Lending Servicing

Mnuchin's OneWest subsidiary agrees to $89M settlement for reverse mortgage violations

Alleged misdeeds took place while Treasury Secretary was chairman

Money

During the confirmation process for Department of the Treasury Secretary Steven Mnuchin, Congressional Democrats attempted to use the mortgage practices that took place at OneWest Bank during Mnuchin’s time as chairman against him, claiming that Mnuchin oversaw a “foreclosure machine” during his time at OneWest.

One of the Democrats’ weapons of choice was the alleged practices of Financial Freedom, a reverse mortgage servicer owned by OneWest, which Mnuchin sold in 2015.

The Democrats claimed that Financial Freedom was responsible for a “disproportionately high” foreclosure rate on reverse mortgages from April 2009 through April 2016 and nicknamed Mnuchin the “foreclosure king.”

Now, Mnuchin has left OneWest and Financial Freedom behind and is leading the Treasury, but it appears that another section of the government is not done with Financial Freedom quite yet – the Department of Justice.

The Department of Justice announced Tuesday that Financial Freedom agreed to an $89 million settlement over reverse mortgage allegations, some of which allegedly took place while Mnuchin was chairman at OneWest.

Mnuchin, who, along with his partners at Dune Capital Managementformed OneWest after buying the remains of IndyMac Federal Bank from the Federal Deposit Insurance Corp. in 2009.

Mnuchin and his partners sold OneWest and Financial Freedom to CIT Group in 2015 for a profit.

The settlement doesn’t stem from Financial Freedom’s supposed proclivity for foreclosure. Rather, the settlement is for Financial Freedom’s recovery of mortgage insurance payments from the Federal Housing Administration that the company was allegedly not entitled to.

With a reverse mortgage, homeowners that are 62 or above are able to get access the equity in their homes by borrowing money against that equity. The FHA protects lenders from loss by providing mortgage insurance through its Home Equity Conversion Mortgages program.

Through the HECM program, the reverse mortgage lender is repaid the amount of the loan, including the costs of servicing the loan and any interest that accrues on lender expenses after a loan becomes due and payable upon the death of the homeowner, or after the home is sold.

Through the program, the FHA reimburses a lender that is unable to recover the full amount of the loan, but in order to get that money, the servicer is required to meet a number of regulatory requirements and deadlines.

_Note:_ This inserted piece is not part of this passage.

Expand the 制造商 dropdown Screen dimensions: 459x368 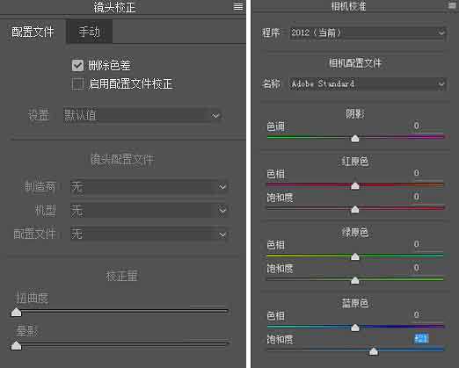click(x=149, y=186)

And according to the DOJ, Financial Freedom did not hold up its end of the bargain, but asked for (and received) payment from the FHA in spite of not fulfilling its duties.

According to the DOJ, Financial Freedom tried to obtain insurance payments for interest from the FHA despite “failing to properly disclose on the insurance claim forms it filed with the agency that the mortgagee was not eligible for such interest payments because it had failed to meet various deadlines relating to appraisal of the property, submission of claims to HUD, and pursuit of foreclosure proceedings.”

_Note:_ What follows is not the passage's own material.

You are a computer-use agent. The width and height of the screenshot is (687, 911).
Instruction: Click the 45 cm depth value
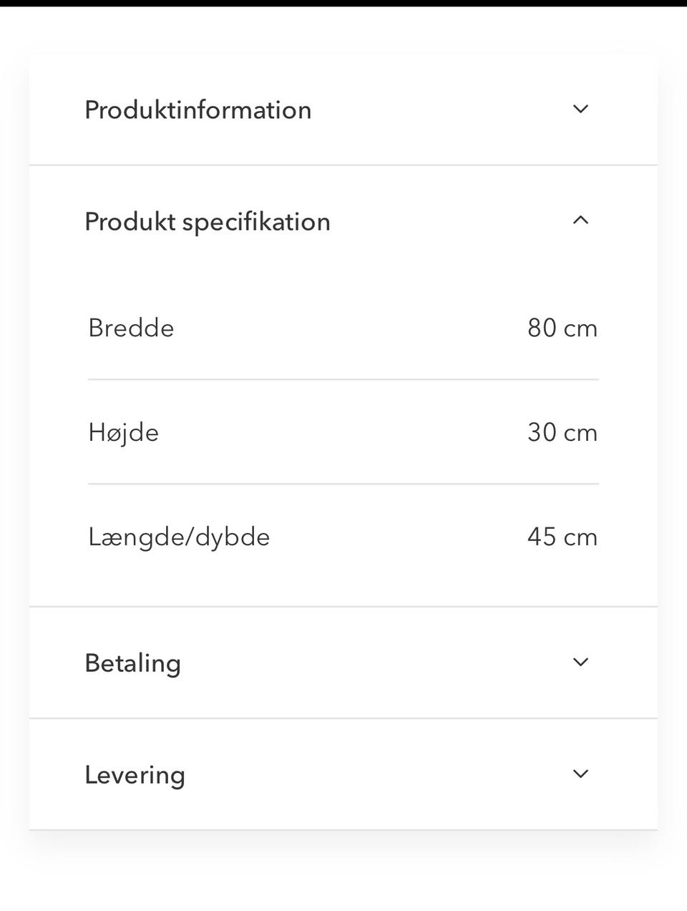[562, 537]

Therefore, from March 31, 2011 to Aug. 31, 2016, the mortgagees on the reverse mortgage loans serviced by Financial Freedom “allegedly obtained additional interest that they were not entitled to receive,” the DOJ said.

Specifically, the DOJ claims that Financial Freedom committed violations of the False Claims Act and the Financial Institutions Reform, Recovery, and Enforcement Act.

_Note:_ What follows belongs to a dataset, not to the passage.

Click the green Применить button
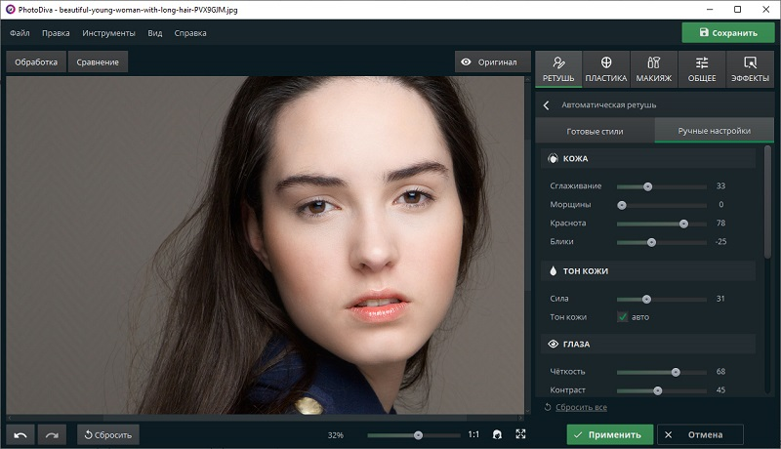 (609, 434)
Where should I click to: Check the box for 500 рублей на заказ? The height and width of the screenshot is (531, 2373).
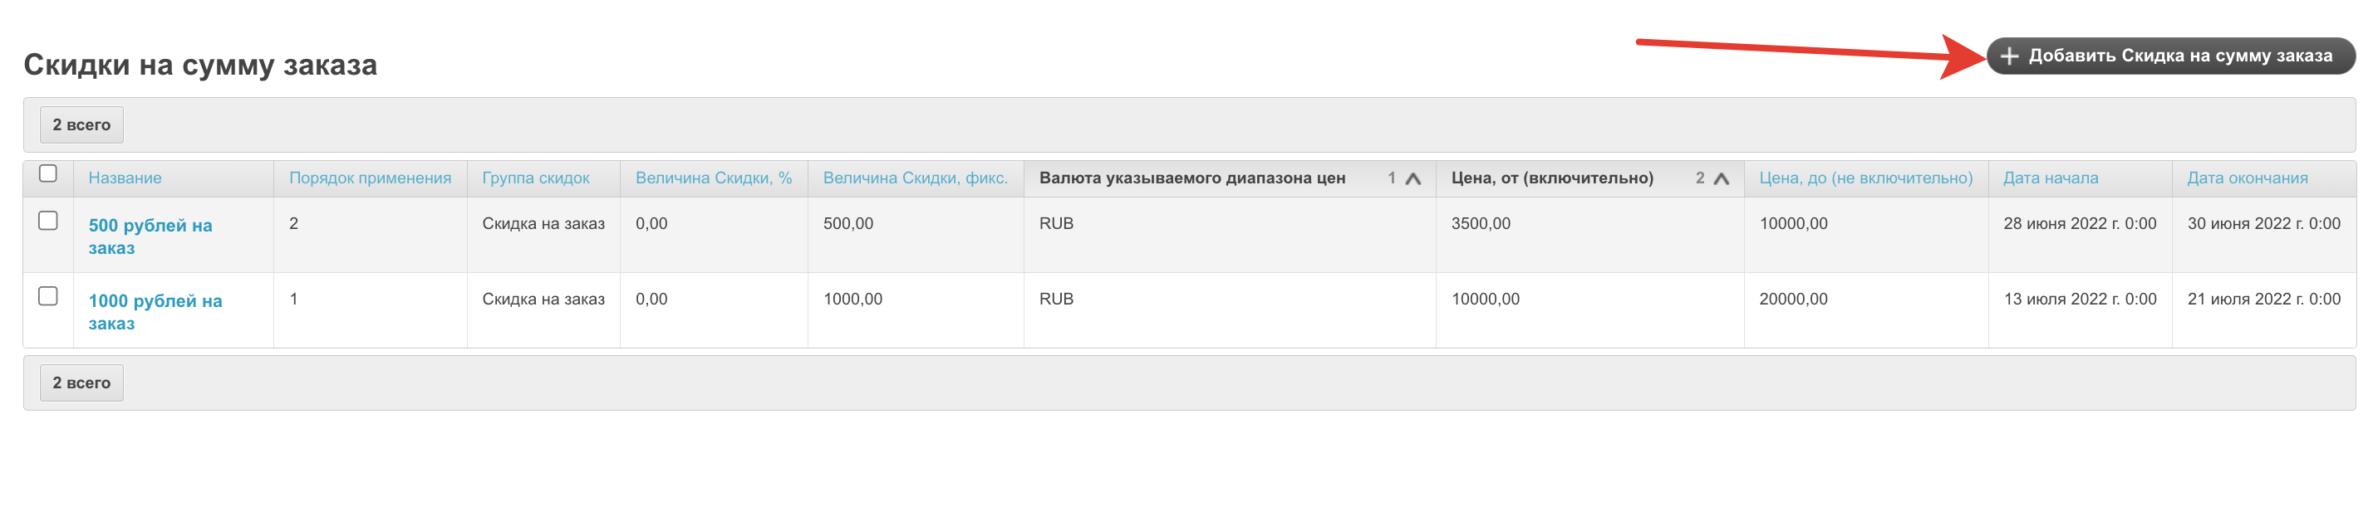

“The Department of Justice is committed to ensuring that those who participate in federal mortgage insurance programs comply with requirements essential to the success of its programs,” said Acting Assistant Attorney General Chad Readler of the Justice Department’s Civil Division.

“Among these requirements are the deadlines imposed by the Federal Housing Administration on those who service government insured mortgages,” Readler continued. “Those deadlines are designed to protect the government’s collateral and stop the unnecessary loss of government funds and resources.”

According to the DOJ, its investigation into Financial Freedom’s dealing came as the result of a whistleblower tip from Sandra Jolley, a consultant for the estates of borrowers who took out HECM loans.

As a result of the settlement, Jolley will receive $1.6 million under a provision of FIRREA that allows whistleblowers to obtain in a share of a settlement.

The DOJ adds that the claims resolved by the settlement are only allegations, and Financial Freedom has not been found liable for the alleged actions.

“Today’s settlement agreement resolves allegations that this lender failed to comply with FHA servicing requirements and sought to receive financial gains that it was not legally entitled to,” said Department of Housing and Urban Development Inspector General David Montoya. “These actions today demonstrate our continued commitment to address and halt business practices that pose a serious risk to the FHA program and the public’s trust in HUD administered programs.”